▶ [STATED GOAL]: Format the data from the line with "Slawisch (63, 243)" up to and including the line with "[Wiedergeben] (65, 555)" as a JSON list of strings, one string per line, skipping blank lines and leaving out the pictures.

Dataset entries:
** start **

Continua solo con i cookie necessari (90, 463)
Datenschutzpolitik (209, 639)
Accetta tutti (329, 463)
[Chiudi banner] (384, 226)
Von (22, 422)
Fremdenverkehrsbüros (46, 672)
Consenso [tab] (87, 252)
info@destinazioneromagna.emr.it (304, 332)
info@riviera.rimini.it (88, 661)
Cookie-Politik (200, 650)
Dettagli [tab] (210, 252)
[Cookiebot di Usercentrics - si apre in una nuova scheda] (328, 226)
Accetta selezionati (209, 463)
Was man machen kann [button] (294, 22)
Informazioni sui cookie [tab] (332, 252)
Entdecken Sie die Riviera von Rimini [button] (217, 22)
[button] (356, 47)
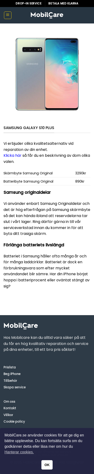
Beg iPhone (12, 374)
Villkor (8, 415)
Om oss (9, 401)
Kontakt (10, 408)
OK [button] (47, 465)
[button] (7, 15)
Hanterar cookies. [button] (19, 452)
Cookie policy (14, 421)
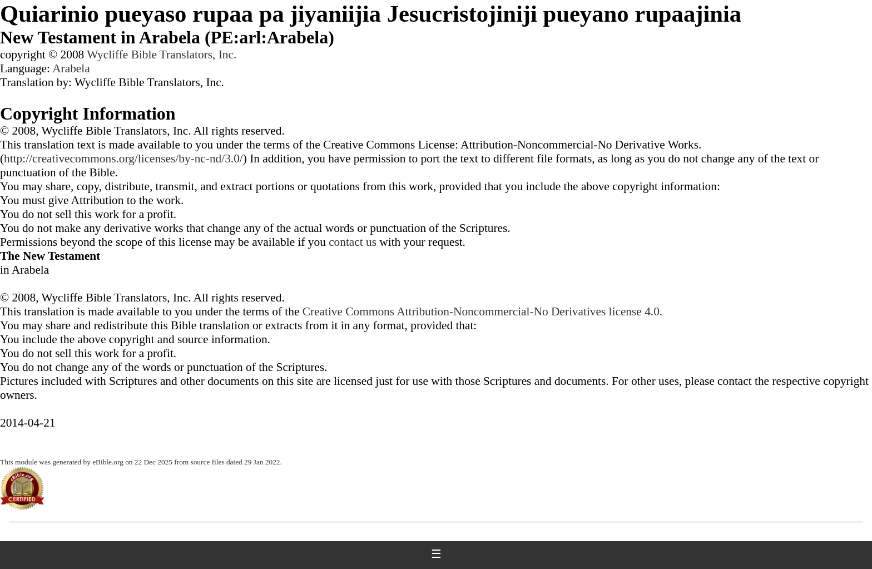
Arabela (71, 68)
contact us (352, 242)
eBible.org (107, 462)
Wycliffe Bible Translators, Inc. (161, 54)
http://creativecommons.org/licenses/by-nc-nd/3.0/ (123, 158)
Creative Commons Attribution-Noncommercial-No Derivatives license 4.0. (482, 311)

** end **
** start **

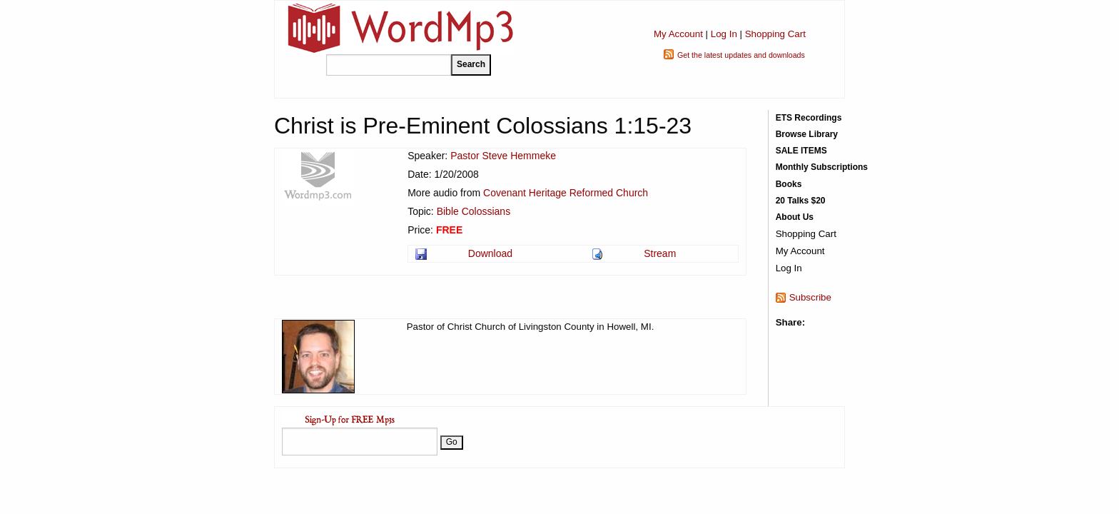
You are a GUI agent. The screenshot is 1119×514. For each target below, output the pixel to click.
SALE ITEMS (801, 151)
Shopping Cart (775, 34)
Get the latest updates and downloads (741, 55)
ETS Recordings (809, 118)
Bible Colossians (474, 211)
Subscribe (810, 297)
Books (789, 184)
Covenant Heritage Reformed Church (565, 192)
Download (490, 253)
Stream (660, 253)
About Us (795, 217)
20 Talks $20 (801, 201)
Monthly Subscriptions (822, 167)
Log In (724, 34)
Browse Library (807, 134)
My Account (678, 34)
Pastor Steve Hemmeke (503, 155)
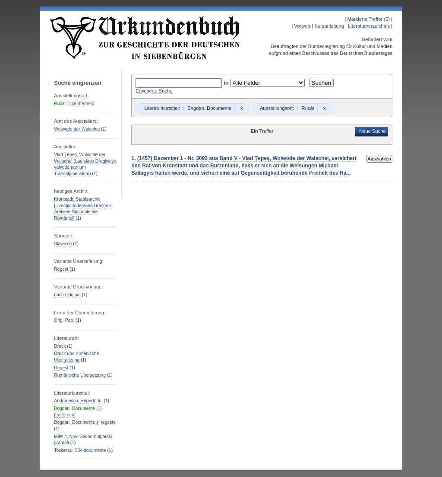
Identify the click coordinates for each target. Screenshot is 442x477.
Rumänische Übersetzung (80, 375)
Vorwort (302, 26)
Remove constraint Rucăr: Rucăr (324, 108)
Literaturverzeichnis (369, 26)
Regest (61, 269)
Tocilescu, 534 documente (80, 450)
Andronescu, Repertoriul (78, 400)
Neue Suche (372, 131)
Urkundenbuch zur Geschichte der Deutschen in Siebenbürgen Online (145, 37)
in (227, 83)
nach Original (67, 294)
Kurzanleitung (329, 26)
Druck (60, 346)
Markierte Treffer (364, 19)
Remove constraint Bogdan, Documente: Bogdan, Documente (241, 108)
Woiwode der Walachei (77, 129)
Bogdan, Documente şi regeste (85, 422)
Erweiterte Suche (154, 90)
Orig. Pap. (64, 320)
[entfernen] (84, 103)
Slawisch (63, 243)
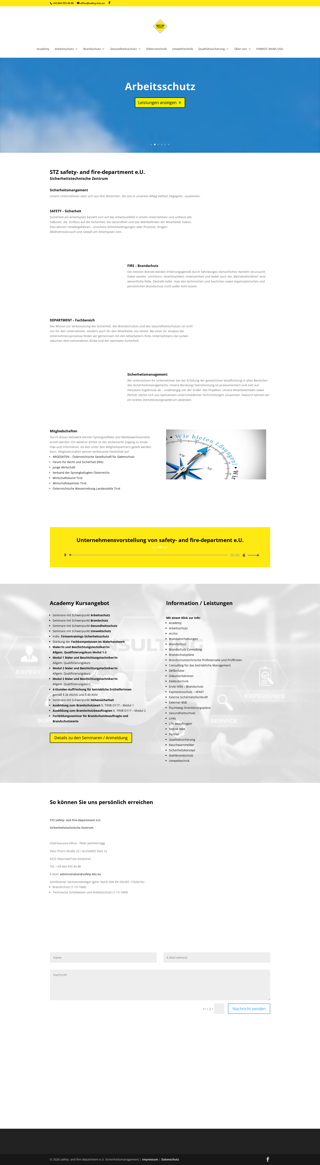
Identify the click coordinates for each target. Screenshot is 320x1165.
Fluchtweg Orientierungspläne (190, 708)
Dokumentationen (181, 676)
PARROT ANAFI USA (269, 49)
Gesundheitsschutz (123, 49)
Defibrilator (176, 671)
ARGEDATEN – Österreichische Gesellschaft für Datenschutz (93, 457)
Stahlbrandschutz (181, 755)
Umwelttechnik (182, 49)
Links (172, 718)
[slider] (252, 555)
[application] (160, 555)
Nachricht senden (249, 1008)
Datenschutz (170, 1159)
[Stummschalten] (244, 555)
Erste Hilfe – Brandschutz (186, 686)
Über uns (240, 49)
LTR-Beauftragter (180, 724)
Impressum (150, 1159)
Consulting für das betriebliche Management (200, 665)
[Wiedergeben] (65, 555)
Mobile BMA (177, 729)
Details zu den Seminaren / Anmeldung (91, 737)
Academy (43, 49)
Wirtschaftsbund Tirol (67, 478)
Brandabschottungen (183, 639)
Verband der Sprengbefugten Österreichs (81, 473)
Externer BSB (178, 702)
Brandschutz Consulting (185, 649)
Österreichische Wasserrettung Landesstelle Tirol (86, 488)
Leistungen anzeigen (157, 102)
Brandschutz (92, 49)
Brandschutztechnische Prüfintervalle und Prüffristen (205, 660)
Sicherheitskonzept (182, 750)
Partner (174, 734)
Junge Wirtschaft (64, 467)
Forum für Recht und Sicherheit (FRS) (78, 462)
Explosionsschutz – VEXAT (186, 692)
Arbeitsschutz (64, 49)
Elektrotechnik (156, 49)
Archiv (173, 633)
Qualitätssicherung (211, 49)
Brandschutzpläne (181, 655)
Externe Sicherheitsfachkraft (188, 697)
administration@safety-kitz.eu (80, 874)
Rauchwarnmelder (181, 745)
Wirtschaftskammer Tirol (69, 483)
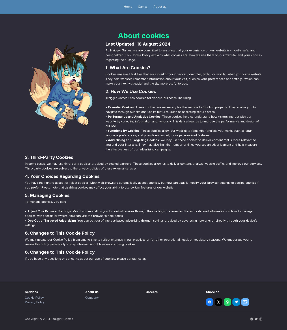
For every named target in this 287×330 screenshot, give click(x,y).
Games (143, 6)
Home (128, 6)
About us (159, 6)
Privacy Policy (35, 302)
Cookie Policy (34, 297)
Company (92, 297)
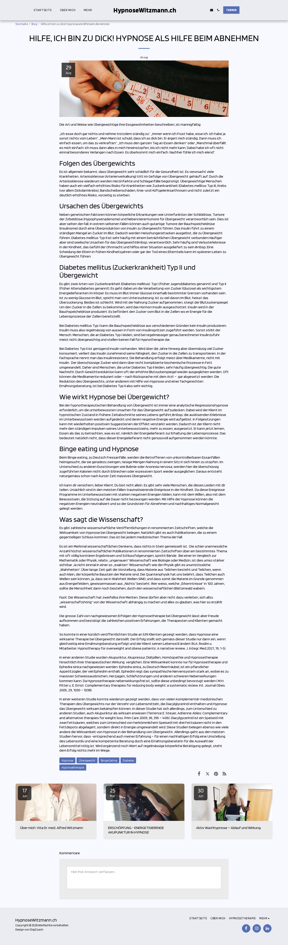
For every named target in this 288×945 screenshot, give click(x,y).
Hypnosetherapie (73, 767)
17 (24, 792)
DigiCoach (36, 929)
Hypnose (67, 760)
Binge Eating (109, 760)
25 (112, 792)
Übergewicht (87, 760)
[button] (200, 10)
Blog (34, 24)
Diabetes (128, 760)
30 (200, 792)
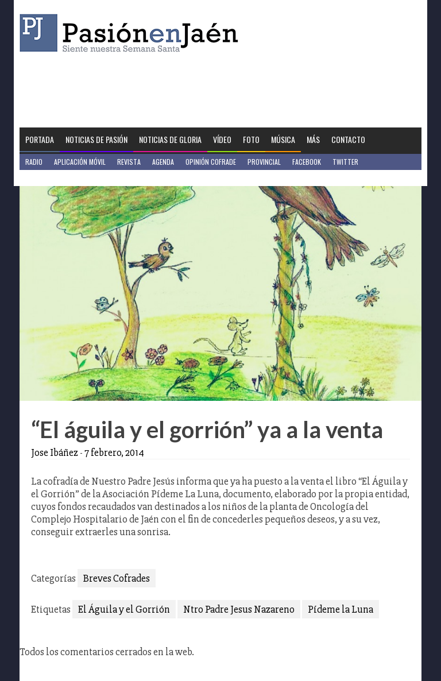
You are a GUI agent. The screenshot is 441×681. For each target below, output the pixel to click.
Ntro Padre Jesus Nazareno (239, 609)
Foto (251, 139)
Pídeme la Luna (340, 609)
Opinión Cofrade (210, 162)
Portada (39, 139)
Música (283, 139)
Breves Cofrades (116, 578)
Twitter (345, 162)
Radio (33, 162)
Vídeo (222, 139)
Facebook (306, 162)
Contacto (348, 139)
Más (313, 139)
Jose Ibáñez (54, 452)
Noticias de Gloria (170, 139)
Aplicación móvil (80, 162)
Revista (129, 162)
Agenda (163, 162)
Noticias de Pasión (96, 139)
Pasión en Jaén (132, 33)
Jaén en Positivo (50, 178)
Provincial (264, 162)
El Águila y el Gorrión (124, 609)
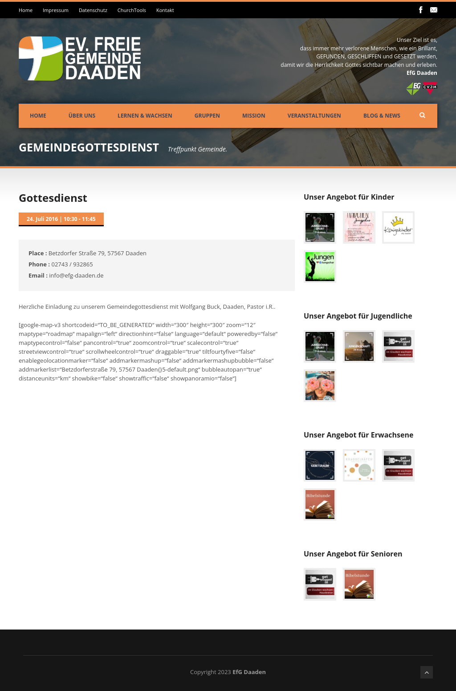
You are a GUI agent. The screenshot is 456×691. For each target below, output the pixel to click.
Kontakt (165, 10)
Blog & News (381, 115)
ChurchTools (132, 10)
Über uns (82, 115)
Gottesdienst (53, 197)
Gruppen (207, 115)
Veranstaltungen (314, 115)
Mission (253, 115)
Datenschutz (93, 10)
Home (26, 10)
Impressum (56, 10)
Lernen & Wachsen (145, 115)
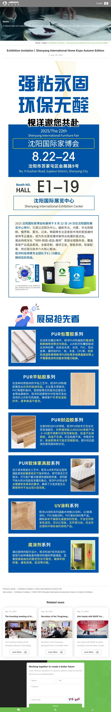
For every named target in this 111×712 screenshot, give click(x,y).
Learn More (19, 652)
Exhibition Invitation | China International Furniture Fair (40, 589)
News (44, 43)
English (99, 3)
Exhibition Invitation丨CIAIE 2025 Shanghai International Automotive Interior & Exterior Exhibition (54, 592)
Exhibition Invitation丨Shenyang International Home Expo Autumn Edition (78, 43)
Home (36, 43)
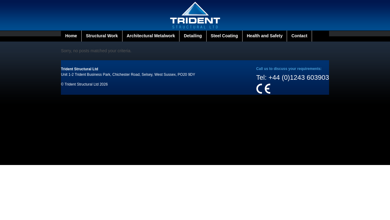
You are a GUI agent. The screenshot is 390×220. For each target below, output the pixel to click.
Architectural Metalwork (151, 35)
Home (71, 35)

** end **
** start **

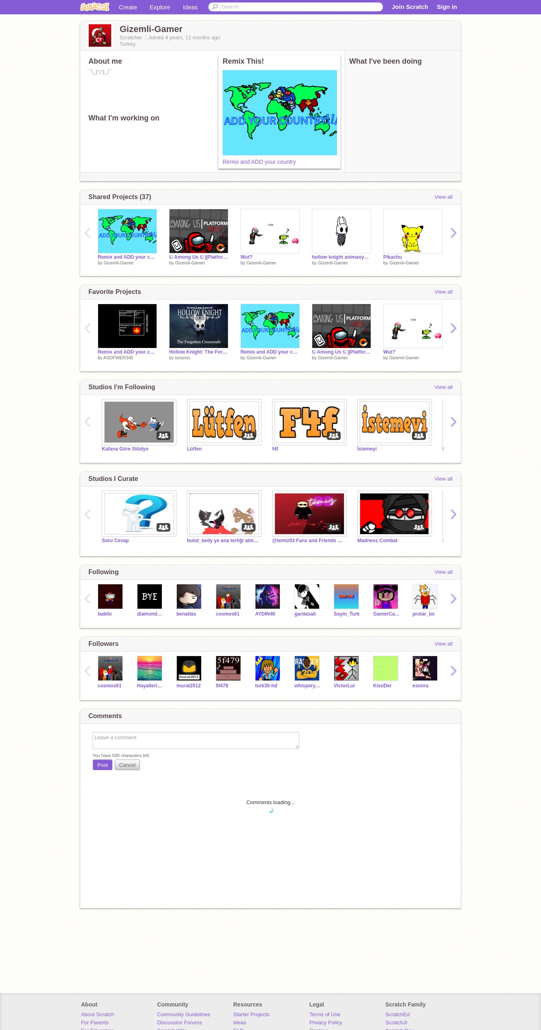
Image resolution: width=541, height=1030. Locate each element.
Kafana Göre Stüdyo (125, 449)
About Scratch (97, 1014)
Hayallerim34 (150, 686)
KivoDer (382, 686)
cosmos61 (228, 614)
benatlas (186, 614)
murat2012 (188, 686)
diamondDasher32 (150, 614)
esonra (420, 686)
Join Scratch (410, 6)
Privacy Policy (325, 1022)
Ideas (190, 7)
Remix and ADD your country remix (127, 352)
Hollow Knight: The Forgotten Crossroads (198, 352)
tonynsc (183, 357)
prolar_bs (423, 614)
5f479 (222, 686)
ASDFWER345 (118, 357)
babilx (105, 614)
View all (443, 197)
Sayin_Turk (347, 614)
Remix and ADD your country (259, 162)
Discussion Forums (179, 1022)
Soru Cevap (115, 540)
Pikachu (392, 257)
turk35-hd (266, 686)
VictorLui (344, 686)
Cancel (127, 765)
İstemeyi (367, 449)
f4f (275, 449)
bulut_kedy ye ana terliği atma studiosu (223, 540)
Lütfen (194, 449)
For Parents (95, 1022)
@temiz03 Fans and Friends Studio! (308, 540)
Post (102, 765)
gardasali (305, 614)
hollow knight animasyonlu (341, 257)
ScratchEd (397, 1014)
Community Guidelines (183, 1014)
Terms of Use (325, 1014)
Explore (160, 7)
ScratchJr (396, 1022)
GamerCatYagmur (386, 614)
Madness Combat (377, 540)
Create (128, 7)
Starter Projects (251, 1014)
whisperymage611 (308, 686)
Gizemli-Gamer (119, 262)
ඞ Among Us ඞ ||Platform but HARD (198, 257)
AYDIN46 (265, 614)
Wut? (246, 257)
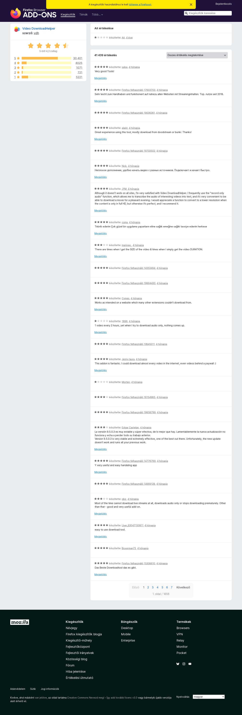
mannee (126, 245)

** end **

▶ [ANSWER TO THE PROBLEM]:
[
  "Slawisch (63, 243)",
  "Identify the click coordinates for each target. Screenshot is 320x1165.",
  "Fluchtweg Orientierungspläne (190, 708)",
  "Dokumentationen (181, 676)",
  "PARROT ANAFI USA (269, 49)",
  "Gesundheitsschutz (123, 49)",
  "Defibrilator (176, 671)",
  "ARGEDATEN – Österreichische Gesellschaft für Datenschutz (93, 457)",
  "Stahlbrandschutz (181, 755)",
  "Umwelttechnik (182, 49)",
  "Links (172, 718)",
  "[slider] (252, 555)",
  "[application] (160, 555)",
  "Nachricht senden (249, 1008)",
  "Datenschutz (170, 1159)",
  "[Stummschalten] (244, 555)",
  "Erste Hilfe – Brandschutz (186, 686)",
  "Über uns (240, 49)",
  "LTR-Beauftragter (180, 724)",
  "Impressum (150, 1159)",
  "Consulting für das betriebliche Management (200, 665)",
  "[Wiedergeben] (65, 555)"
]